» Work instructions: Copy every line below where the string "agent" is found.

━━ Listed records

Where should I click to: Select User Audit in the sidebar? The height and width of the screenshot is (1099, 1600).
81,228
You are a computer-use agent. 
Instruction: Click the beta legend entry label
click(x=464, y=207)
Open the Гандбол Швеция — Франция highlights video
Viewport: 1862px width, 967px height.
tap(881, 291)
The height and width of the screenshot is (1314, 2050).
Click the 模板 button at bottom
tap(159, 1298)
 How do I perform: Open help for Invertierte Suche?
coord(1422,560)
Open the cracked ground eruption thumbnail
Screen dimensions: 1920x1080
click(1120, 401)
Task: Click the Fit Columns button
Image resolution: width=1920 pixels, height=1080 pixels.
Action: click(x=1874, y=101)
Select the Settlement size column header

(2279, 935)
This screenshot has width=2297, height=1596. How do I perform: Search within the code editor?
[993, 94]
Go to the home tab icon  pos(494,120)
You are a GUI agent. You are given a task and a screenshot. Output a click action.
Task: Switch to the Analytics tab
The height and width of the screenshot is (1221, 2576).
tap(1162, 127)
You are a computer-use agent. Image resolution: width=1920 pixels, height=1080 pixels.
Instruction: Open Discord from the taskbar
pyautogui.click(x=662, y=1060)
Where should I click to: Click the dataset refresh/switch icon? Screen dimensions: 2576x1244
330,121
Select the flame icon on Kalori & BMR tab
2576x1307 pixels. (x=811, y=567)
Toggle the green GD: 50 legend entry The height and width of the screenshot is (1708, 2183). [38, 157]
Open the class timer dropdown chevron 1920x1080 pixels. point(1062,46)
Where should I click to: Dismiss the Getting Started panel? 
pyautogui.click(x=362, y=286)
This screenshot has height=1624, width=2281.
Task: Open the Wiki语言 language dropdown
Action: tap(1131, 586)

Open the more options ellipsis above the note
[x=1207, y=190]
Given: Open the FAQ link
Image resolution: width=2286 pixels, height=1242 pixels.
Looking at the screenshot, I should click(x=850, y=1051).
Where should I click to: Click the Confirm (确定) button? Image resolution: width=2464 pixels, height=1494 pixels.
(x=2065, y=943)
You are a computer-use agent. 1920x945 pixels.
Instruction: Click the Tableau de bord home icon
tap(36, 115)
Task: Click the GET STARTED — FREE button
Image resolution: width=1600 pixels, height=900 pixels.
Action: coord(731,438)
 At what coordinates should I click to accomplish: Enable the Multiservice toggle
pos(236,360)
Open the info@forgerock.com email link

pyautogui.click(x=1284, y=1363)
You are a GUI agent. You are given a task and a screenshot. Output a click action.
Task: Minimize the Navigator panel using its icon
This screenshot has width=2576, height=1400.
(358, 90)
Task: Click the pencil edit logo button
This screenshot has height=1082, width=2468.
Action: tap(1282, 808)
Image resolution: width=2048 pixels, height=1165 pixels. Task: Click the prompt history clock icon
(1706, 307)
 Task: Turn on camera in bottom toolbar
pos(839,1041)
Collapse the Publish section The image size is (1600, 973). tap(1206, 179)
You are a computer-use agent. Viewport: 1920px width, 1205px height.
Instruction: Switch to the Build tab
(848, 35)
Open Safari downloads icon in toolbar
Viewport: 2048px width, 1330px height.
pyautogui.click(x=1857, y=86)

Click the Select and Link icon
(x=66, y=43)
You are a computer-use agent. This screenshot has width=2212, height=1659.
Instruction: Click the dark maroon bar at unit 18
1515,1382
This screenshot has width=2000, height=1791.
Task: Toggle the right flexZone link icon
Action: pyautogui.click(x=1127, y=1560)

━━━━

» Your solution:
You are a computer-use agent. 
You are a GUI agent. You are given a task and a screenshot. Output a click action.
You are a computer-use agent. Image resolution: width=1920 pixels, height=1080 pixels.
You are a computer-use agent. 1920x945 pixels.
You are a GUI agent. You are given a task and a screenshot. Output a click action.
You are a computer-use agent. Viewport: 1920px width, 1205px height.
You are a computer-use agent. This screenshot has width=2212, height=1659.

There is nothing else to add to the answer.